(Supplied information)

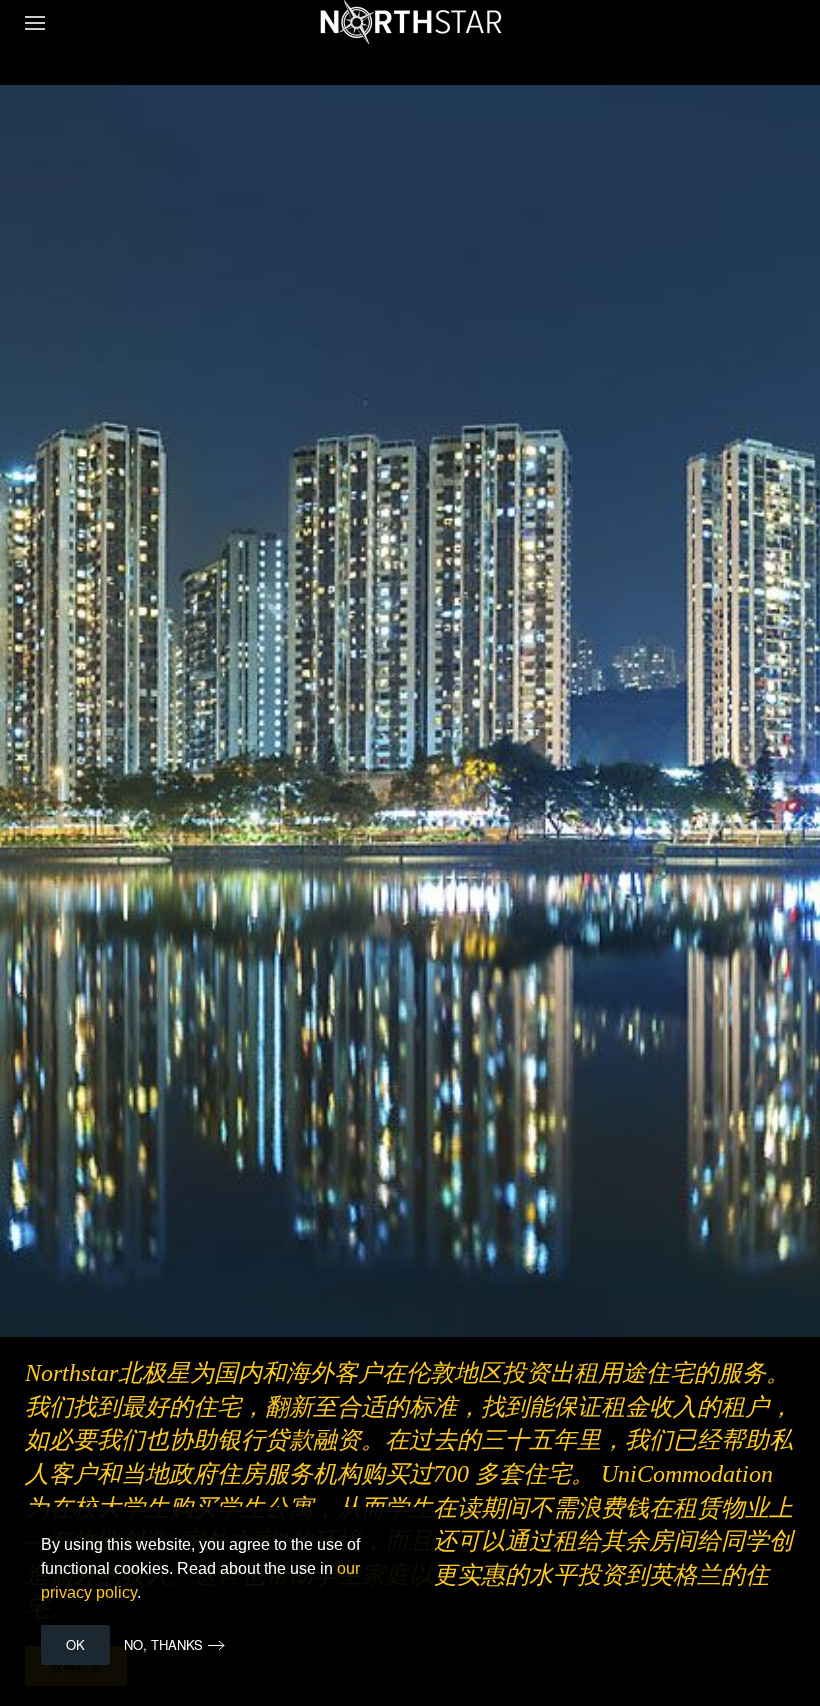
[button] (35, 22)
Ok (75, 1644)
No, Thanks (163, 1644)
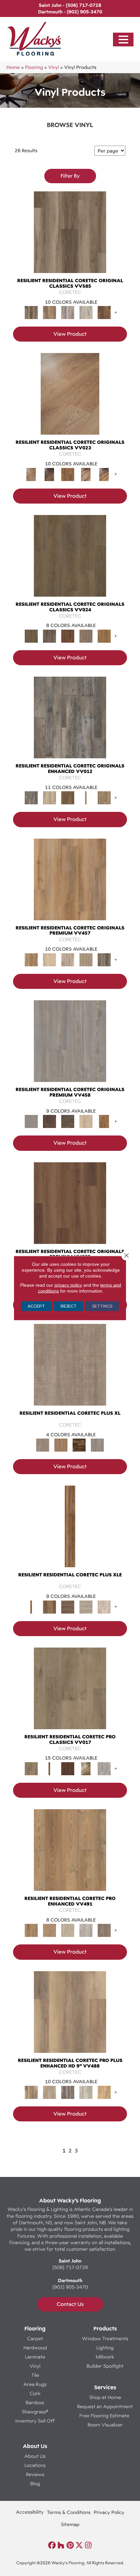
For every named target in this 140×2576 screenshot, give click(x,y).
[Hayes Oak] (86, 1606)
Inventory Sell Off (35, 2420)
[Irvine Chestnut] (104, 311)
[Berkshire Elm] (68, 2091)
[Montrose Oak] (79, 1444)
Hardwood (35, 2347)
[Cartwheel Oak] (86, 1768)
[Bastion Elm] (70, 2018)
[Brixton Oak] (70, 561)
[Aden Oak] (70, 723)
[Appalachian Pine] (70, 1532)
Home (13, 67)
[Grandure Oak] (104, 959)
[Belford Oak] (49, 473)
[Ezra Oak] (68, 959)
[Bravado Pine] (70, 1047)
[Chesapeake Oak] (104, 1768)
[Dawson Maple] (86, 473)
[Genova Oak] (86, 959)
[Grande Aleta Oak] (70, 1209)
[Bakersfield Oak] (70, 1694)
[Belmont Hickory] (49, 1768)
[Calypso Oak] (86, 797)
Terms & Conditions (69, 2512)
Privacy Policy (109, 2512)
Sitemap (70, 2524)
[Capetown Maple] (68, 1930)
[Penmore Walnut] (104, 1121)
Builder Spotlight (105, 2366)
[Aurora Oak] (49, 797)
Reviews (35, 2474)
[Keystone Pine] (68, 1121)
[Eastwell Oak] (49, 635)
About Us (35, 2456)
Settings (102, 1306)
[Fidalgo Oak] (68, 635)
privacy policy (68, 1285)
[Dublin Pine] (86, 1930)
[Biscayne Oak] (68, 1768)
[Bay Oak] (68, 797)
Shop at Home (105, 2397)
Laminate (35, 2356)
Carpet (35, 2338)
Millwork (105, 2356)
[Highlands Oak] (61, 1444)
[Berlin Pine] (70, 1856)
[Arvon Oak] (49, 1606)
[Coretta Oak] (70, 885)
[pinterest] (70, 2545)
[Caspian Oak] (68, 311)
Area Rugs (35, 2384)
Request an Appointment (105, 2406)
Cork (35, 2393)
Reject (69, 1306)
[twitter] (79, 2545)
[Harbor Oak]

(End Supplied information)

▶ _Exercise_
An exact printout of the listing is needed, minus any pictures it contains.

▶ _Answer to this problem_
[button] (35, 22)
Ok (75, 1644)
No, Thanks (163, 1644)
For every named target in this 140×2576 screenshot, give click(x,y).
[Hayes Oak] (86, 1606)
Inventory Sell Off (35, 2420)
[Irvine Chestnut] (104, 311)
[Berkshire Elm] (68, 2091)
[Montrose Oak] (79, 1444)
Hardwood (35, 2347)
[Cartwheel Oak] (86, 1768)
[Bastion Elm] (70, 2018)
[Brixton Oak] (70, 561)
[Aden Oak] (70, 723)
[Appalachian Pine] (70, 1532)
Home (13, 67)
[Grandure Oak] (104, 959)
[Belford Oak] (49, 473)
[Ezra Oak] (68, 959)
[Bravado Pine] (70, 1047)
[Chesapeake Oak] (104, 1768)
[Dawson Maple] (86, 473)
[Genova Oak] (86, 959)
[Grande Aleta Oak] (70, 1209)
[Bakersfield Oak] (70, 1694)
[Belmont Hickory] (49, 1768)
[Calypso Oak] (86, 797)
Terms & Conditions (69, 2512)
Privacy Policy (109, 2512)
Sitemap (70, 2524)
[Capetown Maple] (68, 1930)
[Penmore Walnut] (104, 1121)
Builder Spotlight (105, 2366)
[Aurora Oak] (49, 797)
Reviews (35, 2474)
[Keystone Pine] (68, 1121)
[Eastwell Oak] (49, 635)
About Us (35, 2456)
Settings (102, 1306)
[Fidalgo Oak] (68, 635)
privacy policy (68, 1285)
[Dublin Pine] (86, 1930)
[Biscayne Oak] (68, 1768)
[Bay Oak] (68, 797)
Shop at Home (105, 2397)
Laminate (35, 2356)
Carpet (35, 2338)
Millwork (105, 2356)
[Highlands Oak] (61, 1444)
[Berlin Pine] (70, 1856)
[Arvon Oak] (49, 1606)
[Coretta Oak] (70, 885)
[pinterest] (70, 2545)
[Caspian Oak] (68, 311)
Area Rugs (35, 2384)
Request an Appointment (105, 2406)
Cork (35, 2393)
Reject (69, 1306)
[twitter] (79, 2545)
[Harbor Oak]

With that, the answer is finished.